ITEMS:

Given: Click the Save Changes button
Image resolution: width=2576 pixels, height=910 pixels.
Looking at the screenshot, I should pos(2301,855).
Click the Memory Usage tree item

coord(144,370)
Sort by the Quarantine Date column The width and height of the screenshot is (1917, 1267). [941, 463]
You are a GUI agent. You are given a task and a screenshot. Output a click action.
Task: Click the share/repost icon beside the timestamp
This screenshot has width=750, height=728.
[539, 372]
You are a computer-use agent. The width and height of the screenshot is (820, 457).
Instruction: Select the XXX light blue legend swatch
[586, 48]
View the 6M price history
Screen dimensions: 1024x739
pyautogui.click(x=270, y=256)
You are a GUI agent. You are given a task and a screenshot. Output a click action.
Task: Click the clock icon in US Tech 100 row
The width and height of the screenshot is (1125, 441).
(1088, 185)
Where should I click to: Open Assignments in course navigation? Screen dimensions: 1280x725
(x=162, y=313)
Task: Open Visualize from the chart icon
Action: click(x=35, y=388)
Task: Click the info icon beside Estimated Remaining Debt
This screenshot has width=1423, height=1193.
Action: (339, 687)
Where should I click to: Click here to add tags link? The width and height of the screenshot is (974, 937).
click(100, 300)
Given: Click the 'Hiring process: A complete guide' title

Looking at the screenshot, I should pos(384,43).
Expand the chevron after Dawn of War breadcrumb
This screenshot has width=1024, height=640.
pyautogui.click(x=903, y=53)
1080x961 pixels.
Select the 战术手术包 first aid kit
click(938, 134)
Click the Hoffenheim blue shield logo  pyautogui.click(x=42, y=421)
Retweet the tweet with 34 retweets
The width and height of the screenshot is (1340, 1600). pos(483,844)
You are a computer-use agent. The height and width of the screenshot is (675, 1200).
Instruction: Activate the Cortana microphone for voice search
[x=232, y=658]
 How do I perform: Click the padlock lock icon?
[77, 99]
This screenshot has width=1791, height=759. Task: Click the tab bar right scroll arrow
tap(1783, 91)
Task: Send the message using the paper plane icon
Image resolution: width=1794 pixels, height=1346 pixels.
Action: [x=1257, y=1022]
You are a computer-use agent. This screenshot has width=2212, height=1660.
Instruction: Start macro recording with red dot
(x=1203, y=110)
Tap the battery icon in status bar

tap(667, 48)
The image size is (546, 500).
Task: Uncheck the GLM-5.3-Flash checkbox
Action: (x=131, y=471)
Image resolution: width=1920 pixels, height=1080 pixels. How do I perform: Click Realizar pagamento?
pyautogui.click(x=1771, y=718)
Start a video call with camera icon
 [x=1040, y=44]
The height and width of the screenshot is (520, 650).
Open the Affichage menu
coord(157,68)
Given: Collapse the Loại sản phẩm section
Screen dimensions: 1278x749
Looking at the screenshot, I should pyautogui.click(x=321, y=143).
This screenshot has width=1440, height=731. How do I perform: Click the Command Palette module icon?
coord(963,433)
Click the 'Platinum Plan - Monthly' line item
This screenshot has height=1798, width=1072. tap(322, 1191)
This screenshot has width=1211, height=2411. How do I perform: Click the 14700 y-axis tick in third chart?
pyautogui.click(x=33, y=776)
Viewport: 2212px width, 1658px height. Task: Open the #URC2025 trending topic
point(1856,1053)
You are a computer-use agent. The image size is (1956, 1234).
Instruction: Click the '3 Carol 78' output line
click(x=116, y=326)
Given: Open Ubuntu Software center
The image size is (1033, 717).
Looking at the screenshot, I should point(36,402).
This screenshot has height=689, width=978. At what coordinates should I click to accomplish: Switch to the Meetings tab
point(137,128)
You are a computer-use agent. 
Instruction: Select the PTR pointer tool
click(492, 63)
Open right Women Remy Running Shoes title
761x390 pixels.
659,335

TASK DIRECTIONS:
In the rows above, change "Meetings tab" to "Calls tab" and reproduce them with nothing else altered.

FINAL RESULT:
Given: Click the Save Changes button
Image resolution: width=2576 pixels, height=910 pixels.
Looking at the screenshot, I should pos(2301,855).
Click the Memory Usage tree item

coord(144,370)
Sort by the Quarantine Date column The width and height of the screenshot is (1917, 1267). [941, 463]
You are a GUI agent. You are given a task and a screenshot. Output a click action.
Task: Click the share/repost icon beside the timestamp
This screenshot has width=750, height=728.
[539, 372]
You are a computer-use agent. The width and height of the screenshot is (820, 457).
Instruction: Select the XXX light blue legend swatch
[586, 48]
View the 6M price history
Screen dimensions: 1024x739
pyautogui.click(x=270, y=256)
You are a GUI agent. You are given a task and a screenshot. Output a click action.
Task: Click the clock icon in US Tech 100 row
The width and height of the screenshot is (1125, 441).
(1088, 185)
Where should I click to: Open Assignments in course navigation? Screen dimensions: 1280x725
(x=162, y=313)
Task: Open Visualize from the chart icon
Action: click(x=35, y=388)
Task: Click the info icon beside Estimated Remaining Debt
This screenshot has width=1423, height=1193.
Action: (339, 687)
Where should I click to: Click here to add tags link? The width and height of the screenshot is (974, 937).
click(100, 300)
Given: Click the 'Hiring process: A complete guide' title

Looking at the screenshot, I should pos(384,43).
Expand the chevron after Dawn of War breadcrumb
This screenshot has width=1024, height=640.
pyautogui.click(x=903, y=53)
1080x961 pixels.
Select the 战术手术包 first aid kit
click(938, 134)
Click the Hoffenheim blue shield logo  pyautogui.click(x=42, y=421)
Retweet the tweet with 34 retweets
The width and height of the screenshot is (1340, 1600). pos(483,844)
You are a computer-use agent. The height and width of the screenshot is (675, 1200).
Instruction: Activate the Cortana microphone for voice search
[x=232, y=658]
 How do I perform: Click the padlock lock icon?
[77, 99]
This screenshot has width=1791, height=759. Task: Click the tab bar right scroll arrow
tap(1783, 91)
Task: Send the message using the paper plane icon
Image resolution: width=1794 pixels, height=1346 pixels.
Action: [x=1257, y=1022]
You are a computer-use agent. This screenshot has width=2212, height=1660.
Instruction: Start macro recording with red dot
(x=1203, y=110)
Tap the battery icon in status bar

tap(667, 48)
The image size is (546, 500).
Task: Uncheck the GLM-5.3-Flash checkbox
Action: (x=131, y=471)
Image resolution: width=1920 pixels, height=1080 pixels. How do I perform: Click Realizar pagamento?
pyautogui.click(x=1771, y=718)
Start a video call with camera icon
 [x=1040, y=44]
The height and width of the screenshot is (520, 650).
Open the Affichage menu
coord(157,68)
Given: Collapse the Loại sản phẩm section
Screen dimensions: 1278x749
Looking at the screenshot, I should pyautogui.click(x=321, y=143).
This screenshot has width=1440, height=731. How do I perform: Click the Command Palette module icon?
coord(963,433)
Click the 'Platinum Plan - Monthly' line item
This screenshot has height=1798, width=1072. tap(322, 1191)
This screenshot has width=1211, height=2411. How do I perform: Click the 14700 y-axis tick in third chart?
pyautogui.click(x=33, y=776)
Viewport: 2212px width, 1658px height. Task: Open the #URC2025 trending topic
point(1856,1053)
You are a computer-use agent. The image size is (1956, 1234).
Instruction: Click the '3 Carol 78' output line
click(x=116, y=326)
Given: Open Ubuntu Software center
The image size is (1033, 717).
Looking at the screenshot, I should point(36,402).
This screenshot has height=689, width=978. At what coordinates should I click to accomplish: Switch to the Calls tab
point(137,128)
You are a computer-use agent. 
Instruction: Select the PTR pointer tool
click(492, 63)
Open right Women Remy Running Shoes title
761x390 pixels.
659,335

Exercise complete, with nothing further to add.